Proof the G-spot IS real? Surgeons find delicate op on elusive zone meant to give women mind-blowing orgasms can kill their sex lives

It’s an elusive zone that supposedly gives women mind-blowing orgasms when stimulated.

But for years, scientists – and men too, to the frustration of their partners – have been unable to prove that the G-spot exists.

Now, however, researchers in Turkey claim they have proof that the erogenous zone is real, after discovering that women experienced fewer and less intense orgasms after surgery on the sensitive area.

Medics monitored dozens of women for six months after they underwent surgery to treat prolapse, which involves tightening the muscles in the front wall of the vagina.

This area is believed to contain the G-spot, which is said to be located several inches within the upper walls of the vagina.

While women’s arousal levels remained the same after surgery, the results showed that their sexual pleasure decreased.

Authors of the article said the G-spot was “likely damaged during this surgery.”

Researchers in Turkey claim they have proof the G-spot exists after women reported a drop in orgasm frequency and intensity after surgery on the area

The G-spot is said to be a few inches into the upper walls of the vagina

The G-spot is said to be a few inches into the upper walls of the vagina

The procedure aims to repair a prolapse of the anterior vaginal wall, which occurs when weakened muscles cause the bladder to sink into the anterior wall of the vagina.

Researchers from Koru Ankara Hospital said it is one of the “most common” gynecological problems. It is usually caused by childbirth, menopause or obesity, which weakens the pelvic floor muscles.

Symptoms may include a feeling of heaviness around the lower abdomen and genitals, difficulty urinating, and discomfort or numbness during sex.

Patients with severe prolapse that is affecting their daily life may be referred for an anterior colporrhaphy, which involves tightening the muscles in the front wall of the vagina that hold the bladder in place.

The researchers noted that the surgery should improve or restore patients’ quality of life.

WHAT DO WE KNOW ABOUT THE G-SPOT?

The G-spot is a hotly debated topic, with clinicians unable to agree on the key points about the elusive super-sensitive area.

The erogenous zone is named after the German gynecologist Ernst Gräfenberg, who first suggested the existence of a dense network of nerve endings in the 1950s.

The term G-spot was coined by American sexologists in the 1980s and quickly gained popularity.

But its precise location – and its nature – has been endlessly debated.

And recent studies by researchers around the world have gone so far as to say that it “does not exist as an anatomical construct.”

One hypothesis is that the G-spot is not a separate physical thing at all, but simply a deep inner part of the clitoris that is stimulated during sex.

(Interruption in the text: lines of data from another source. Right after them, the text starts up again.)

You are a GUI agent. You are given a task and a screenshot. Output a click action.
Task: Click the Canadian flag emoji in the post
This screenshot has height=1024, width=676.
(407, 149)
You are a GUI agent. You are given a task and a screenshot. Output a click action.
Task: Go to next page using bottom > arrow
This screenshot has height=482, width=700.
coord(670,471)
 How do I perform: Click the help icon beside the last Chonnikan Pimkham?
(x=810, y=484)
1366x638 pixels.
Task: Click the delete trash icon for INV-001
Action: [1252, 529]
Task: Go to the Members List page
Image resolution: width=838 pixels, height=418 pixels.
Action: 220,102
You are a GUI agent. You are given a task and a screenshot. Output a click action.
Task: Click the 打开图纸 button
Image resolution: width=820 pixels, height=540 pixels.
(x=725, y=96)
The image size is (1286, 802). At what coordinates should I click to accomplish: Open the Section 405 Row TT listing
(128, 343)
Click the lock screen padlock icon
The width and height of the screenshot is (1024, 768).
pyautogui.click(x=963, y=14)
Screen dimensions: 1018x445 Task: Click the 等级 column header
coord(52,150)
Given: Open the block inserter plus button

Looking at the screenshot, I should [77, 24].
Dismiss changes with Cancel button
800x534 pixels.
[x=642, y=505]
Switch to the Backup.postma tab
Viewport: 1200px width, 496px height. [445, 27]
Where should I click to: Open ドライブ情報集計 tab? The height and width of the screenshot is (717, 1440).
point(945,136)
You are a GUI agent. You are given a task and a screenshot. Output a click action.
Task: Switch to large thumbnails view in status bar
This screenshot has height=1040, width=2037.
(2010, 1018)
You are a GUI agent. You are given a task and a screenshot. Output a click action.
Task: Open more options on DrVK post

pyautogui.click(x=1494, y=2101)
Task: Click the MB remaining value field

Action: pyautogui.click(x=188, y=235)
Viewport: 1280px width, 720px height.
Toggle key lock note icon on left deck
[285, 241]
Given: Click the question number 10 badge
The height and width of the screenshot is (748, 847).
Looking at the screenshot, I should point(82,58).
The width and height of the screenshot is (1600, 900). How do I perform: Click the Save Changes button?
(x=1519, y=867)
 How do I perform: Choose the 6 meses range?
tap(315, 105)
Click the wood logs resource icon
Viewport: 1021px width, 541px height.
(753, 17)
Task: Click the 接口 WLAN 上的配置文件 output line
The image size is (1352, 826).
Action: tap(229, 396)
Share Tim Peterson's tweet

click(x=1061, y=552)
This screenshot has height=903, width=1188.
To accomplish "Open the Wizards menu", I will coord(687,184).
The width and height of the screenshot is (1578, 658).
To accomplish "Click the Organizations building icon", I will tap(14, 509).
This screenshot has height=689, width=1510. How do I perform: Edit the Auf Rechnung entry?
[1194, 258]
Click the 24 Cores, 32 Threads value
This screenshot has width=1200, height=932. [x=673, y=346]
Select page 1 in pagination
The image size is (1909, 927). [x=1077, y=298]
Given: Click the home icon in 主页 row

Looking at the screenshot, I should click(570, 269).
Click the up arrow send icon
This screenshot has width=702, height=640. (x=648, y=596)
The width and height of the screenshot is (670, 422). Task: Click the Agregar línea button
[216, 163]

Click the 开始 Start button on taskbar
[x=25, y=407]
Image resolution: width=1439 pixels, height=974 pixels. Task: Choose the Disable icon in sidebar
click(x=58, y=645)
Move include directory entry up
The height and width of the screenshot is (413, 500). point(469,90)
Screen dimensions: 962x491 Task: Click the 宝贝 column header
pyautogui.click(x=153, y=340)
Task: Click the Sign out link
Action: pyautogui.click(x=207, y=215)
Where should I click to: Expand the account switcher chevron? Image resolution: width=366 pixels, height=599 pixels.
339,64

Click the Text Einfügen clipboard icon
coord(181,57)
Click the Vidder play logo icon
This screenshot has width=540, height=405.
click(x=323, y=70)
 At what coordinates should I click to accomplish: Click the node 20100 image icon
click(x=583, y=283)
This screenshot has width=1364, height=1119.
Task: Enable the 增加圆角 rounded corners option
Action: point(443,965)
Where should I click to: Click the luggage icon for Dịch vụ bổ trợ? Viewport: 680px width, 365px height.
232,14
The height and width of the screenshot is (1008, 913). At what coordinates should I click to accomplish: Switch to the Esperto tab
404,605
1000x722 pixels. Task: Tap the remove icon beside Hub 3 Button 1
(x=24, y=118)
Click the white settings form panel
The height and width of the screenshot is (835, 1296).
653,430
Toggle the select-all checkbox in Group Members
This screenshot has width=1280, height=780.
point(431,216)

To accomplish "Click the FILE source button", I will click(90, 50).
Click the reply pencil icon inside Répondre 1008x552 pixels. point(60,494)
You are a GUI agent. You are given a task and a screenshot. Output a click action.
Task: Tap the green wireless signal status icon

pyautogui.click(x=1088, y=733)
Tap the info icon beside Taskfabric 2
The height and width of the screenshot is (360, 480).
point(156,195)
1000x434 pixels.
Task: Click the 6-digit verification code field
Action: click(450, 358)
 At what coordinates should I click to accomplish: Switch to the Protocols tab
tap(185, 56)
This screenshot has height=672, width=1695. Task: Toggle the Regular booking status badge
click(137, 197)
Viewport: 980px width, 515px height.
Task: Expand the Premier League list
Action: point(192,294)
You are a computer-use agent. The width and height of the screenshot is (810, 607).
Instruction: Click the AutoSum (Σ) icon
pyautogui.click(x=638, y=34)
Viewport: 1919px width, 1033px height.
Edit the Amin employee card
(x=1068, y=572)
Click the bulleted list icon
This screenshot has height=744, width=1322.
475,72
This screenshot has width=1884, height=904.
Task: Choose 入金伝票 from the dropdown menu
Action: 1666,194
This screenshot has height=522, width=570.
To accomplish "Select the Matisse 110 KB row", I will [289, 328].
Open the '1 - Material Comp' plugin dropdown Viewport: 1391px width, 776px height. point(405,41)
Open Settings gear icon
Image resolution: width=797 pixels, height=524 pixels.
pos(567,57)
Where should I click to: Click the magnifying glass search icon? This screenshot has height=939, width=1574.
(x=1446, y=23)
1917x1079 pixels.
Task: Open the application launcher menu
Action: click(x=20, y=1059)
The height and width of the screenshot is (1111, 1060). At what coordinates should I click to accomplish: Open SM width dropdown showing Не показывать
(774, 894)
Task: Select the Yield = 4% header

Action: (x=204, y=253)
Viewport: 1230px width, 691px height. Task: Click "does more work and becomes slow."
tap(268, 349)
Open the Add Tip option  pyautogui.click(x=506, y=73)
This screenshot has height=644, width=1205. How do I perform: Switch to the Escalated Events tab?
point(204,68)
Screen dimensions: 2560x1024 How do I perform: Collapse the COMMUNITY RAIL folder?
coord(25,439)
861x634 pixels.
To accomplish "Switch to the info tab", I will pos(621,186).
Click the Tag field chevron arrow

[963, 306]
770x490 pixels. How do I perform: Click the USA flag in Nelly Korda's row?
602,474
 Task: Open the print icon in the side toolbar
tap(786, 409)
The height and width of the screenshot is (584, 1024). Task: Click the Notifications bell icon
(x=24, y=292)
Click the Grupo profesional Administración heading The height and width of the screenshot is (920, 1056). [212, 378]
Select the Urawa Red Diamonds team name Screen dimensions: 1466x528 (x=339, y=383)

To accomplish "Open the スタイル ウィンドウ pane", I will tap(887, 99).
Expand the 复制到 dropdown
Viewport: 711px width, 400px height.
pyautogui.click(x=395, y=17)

However, it is unclear whether the procedure affects sexual satisfaction, they said.

They noted that it can damage the erotogenic zone on the front wall of the vagina known as the G-spot, which swells during sex and is thought to play an “important role” in orgasm.

Researchers looked at 89 patients, ages 24 to 62, who had the procedure between May and December 2021.

Participants were asked about their sexual experiences before surgery and six months afterward.

Results, published in the European Journal of Obstetrics and Gynecology and Reproductive Biologyshow that patients’ sexual desire and arousal did not change.

However, there was a ‘notable’ drop in the frequency of orgasm after surgery, while intensity also decreased and pain increased.

The researchers suggested that this was due to the G-spot being damaged during surgery – even though its existence is still technically unproven.

They noted that it is generally agreed that the anterior wall of the vagina is “one of the most important structures for female sexual orgasm.”

As a result, physicians should consider alternative treatments for vaginal anterior wall prolapse where appropriate, such as laser therapy to maintain sexual pleasure, the team said.

But they only followed patients for six months while they were still recovering from surgery, which could affect the results.

Longer-term studies would be needed to confirm their findings, they admitted.

The G-spot is named after the German gynecologist Ernst Gräfenberg, who described the orgasm-producing area in the 1950s.

Dr. Gräfenberg himself did not coin the term. But he was the first to scientifically describe an “erotic zone” located “on the anterior wall of the vagina along the course of the urethra.”

The ‘G-spot’ was named after him by Dr. Frank Addiego and colleagues, who wrote about female ejaculation in the 1980s.

However, the science behind the G-spot is controversial, with several studies claiming that it doesn’t exist because even researchers can’t find it.

Some argue that there is no single spot and that five separate ‘erotogenic’ tissues carry out the pleasure sensations attributed to the G-spot.

Portuguese scientists even described the G-spot as akin to the lost city of Atlantis, after failing to determine its location, size or nature.

Another hypothesis is that the G-spot is simply a deep inner part of the clitoris that is stimulated during sex.

Some experts have claimed that studies claiming the G-spot doesn’t exist discount the experiences of women who claim to have one.

Others argue that a focus on the G-spot, in terms of female sexual pleasure, can leave those who struggle to orgasm due to the stimulation feeling ‘inadequate or abnormal’.